Exercise => Between the lines holding "Home (22, 119)" and "president@re620.ch (385, 424)", inclusive, can you put each line into a Markdown table with columns No. and Line, skipping blank lines and leaving out the pictures?

Material =>
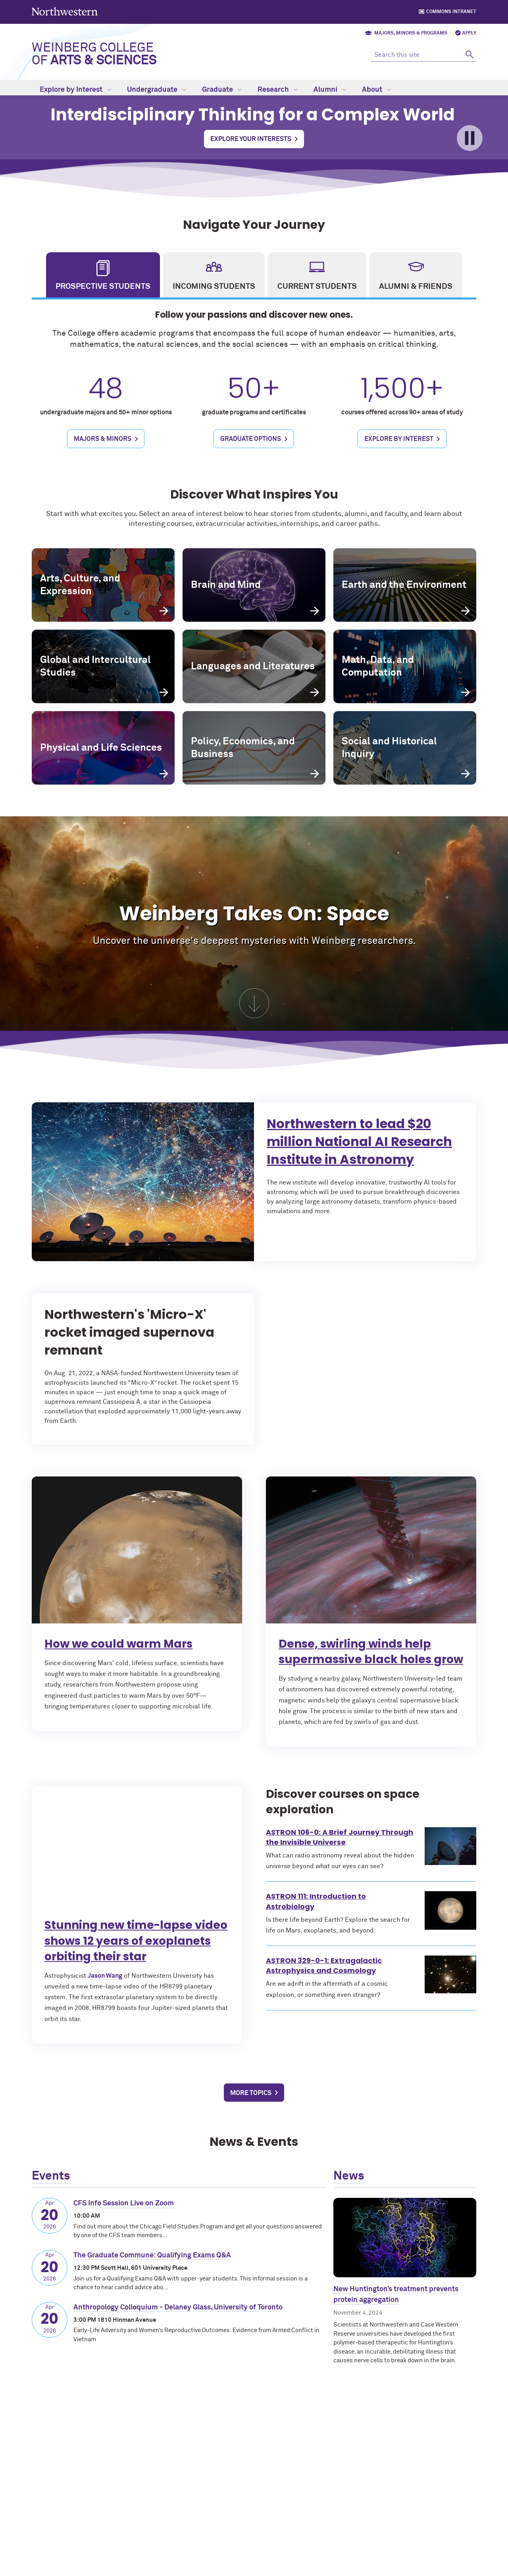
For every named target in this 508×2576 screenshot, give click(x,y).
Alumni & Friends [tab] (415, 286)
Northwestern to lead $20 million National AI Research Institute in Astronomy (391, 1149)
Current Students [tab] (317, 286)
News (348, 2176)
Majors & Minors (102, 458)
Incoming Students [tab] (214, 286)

* * *

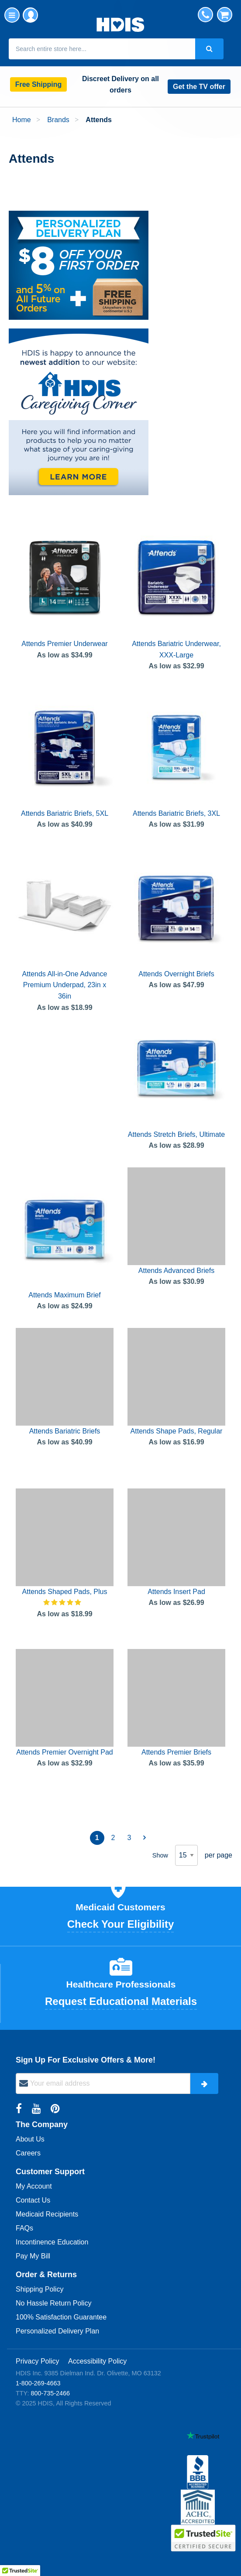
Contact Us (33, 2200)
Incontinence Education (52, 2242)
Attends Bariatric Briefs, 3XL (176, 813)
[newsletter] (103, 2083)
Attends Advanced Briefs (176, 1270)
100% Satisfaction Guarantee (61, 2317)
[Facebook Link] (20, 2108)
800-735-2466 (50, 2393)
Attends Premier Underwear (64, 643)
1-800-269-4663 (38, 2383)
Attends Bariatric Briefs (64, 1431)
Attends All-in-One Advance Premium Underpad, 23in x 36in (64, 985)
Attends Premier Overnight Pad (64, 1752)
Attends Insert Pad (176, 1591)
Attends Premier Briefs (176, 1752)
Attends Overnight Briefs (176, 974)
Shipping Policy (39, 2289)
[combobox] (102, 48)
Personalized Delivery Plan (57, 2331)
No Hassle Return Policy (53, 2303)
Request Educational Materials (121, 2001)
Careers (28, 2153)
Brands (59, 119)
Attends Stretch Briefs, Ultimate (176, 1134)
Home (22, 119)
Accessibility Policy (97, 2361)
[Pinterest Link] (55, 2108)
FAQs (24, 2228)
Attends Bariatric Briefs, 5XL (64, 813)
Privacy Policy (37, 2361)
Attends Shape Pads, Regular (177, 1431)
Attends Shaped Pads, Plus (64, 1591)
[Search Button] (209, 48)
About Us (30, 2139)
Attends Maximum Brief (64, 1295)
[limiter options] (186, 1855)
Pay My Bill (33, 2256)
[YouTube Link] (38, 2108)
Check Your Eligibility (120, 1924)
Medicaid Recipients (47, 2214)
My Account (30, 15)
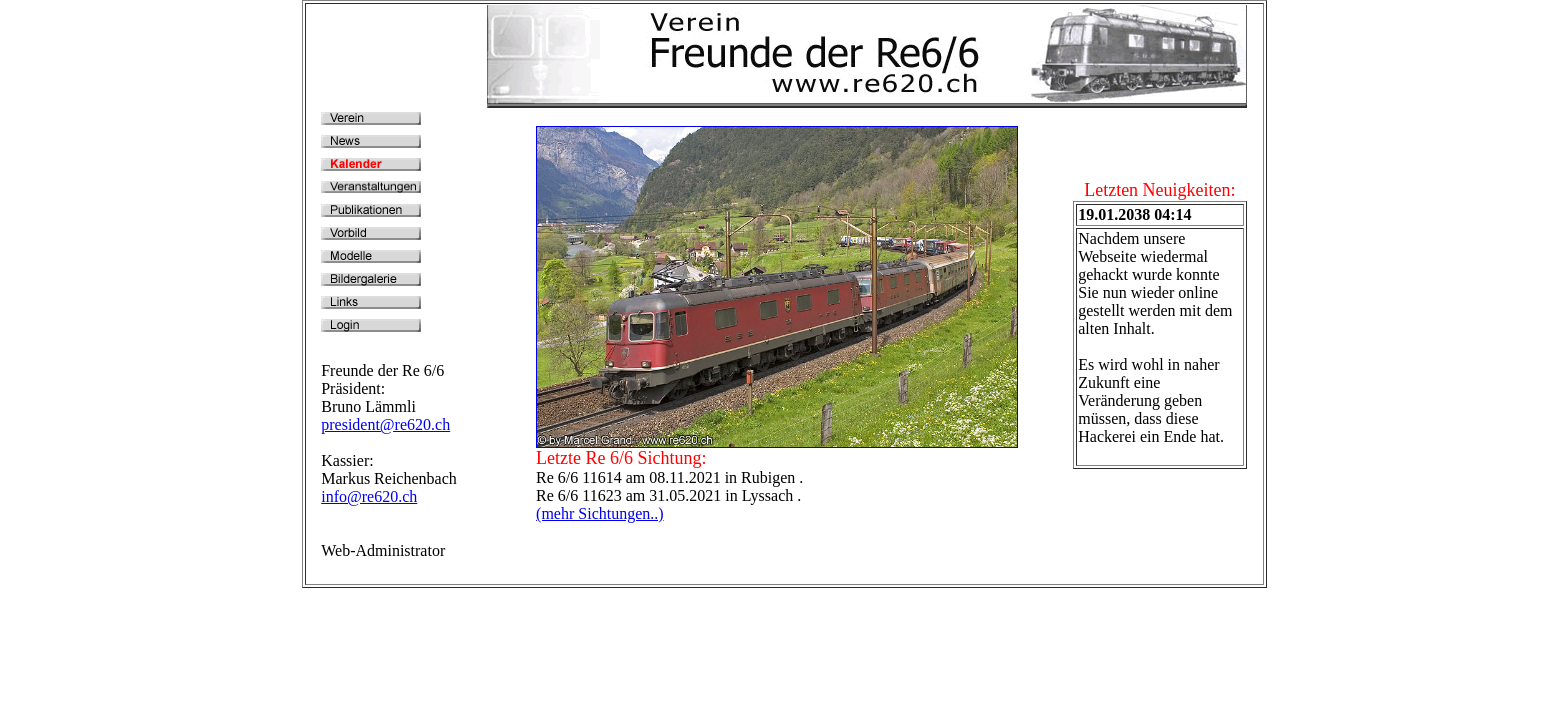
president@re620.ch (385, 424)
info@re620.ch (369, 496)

==

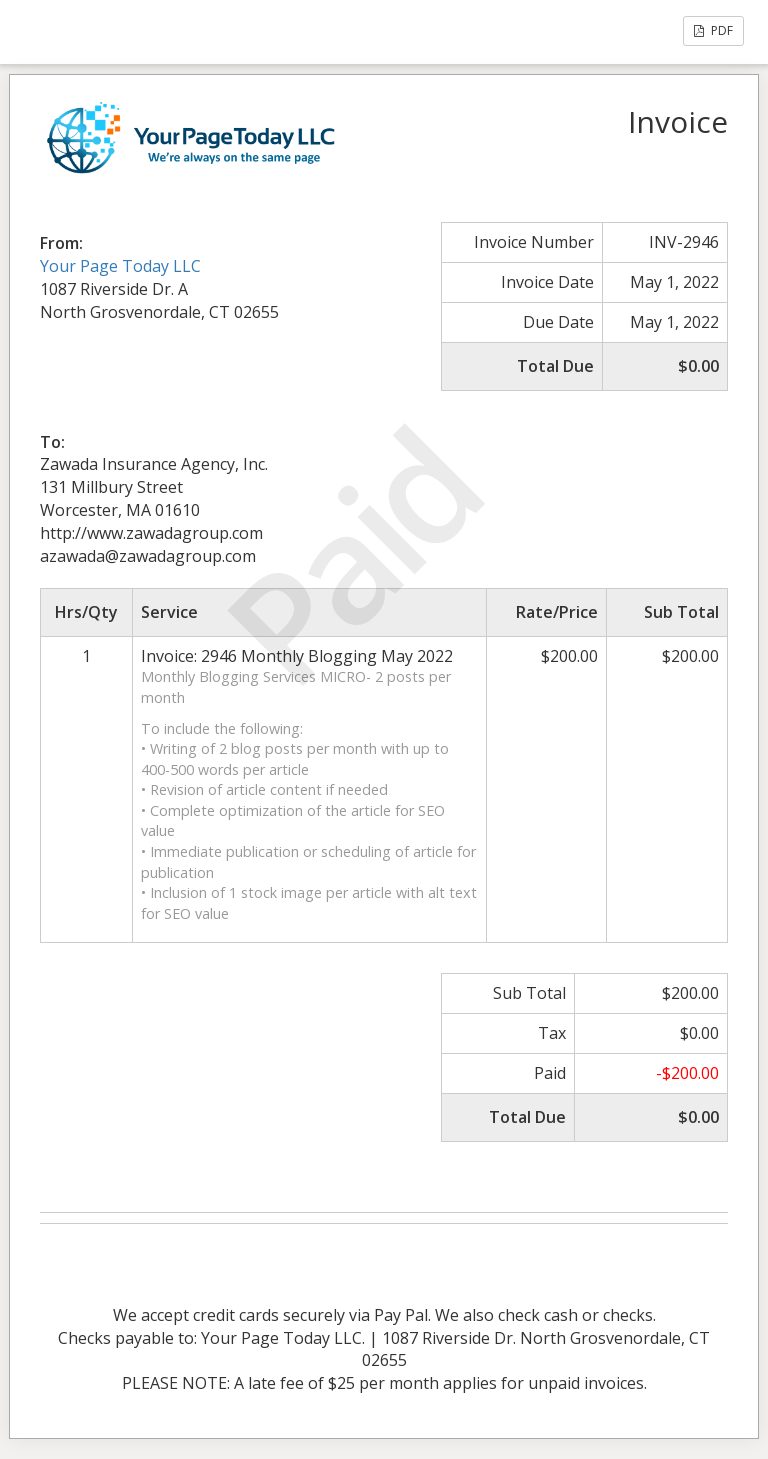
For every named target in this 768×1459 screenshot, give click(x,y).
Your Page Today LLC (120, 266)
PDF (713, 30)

Output =>
| No. | Line |
|---|---|
| 1 | Home (22, 119) |
| 2 | Accessibility Policy (97, 2361) |
| 3 | [Pinterest Link] (55, 2108) |
| 4 | FAQs (24, 2228) |
| 5 | Attends Bariatric Briefs, 5XL (64, 813) |
| 6 | Privacy Policy (37, 2361) |
| 7 | Attends Shape Pads, Regular (177, 1431) |
| 8 | Attends Shaped Pads, Plus (64, 1591) |
| 9 | [Search Button] (209, 48) |
| 10 | About Us (30, 2139) |
| 11 | Attends Maximum Brief (64, 1295) |
| 12 | [limiter options] (186, 1855) |
| 13 | Pay My Bill (33, 2256) |
| 14 | [YouTube Link] (38, 2108) |
| 15 | Check Your Eligibility (120, 1924) |
| 16 | Medicaid Recipients (47, 2214) |
| 17 | My Account (30, 15) |
| 18 | president@re620.ch (385, 424) |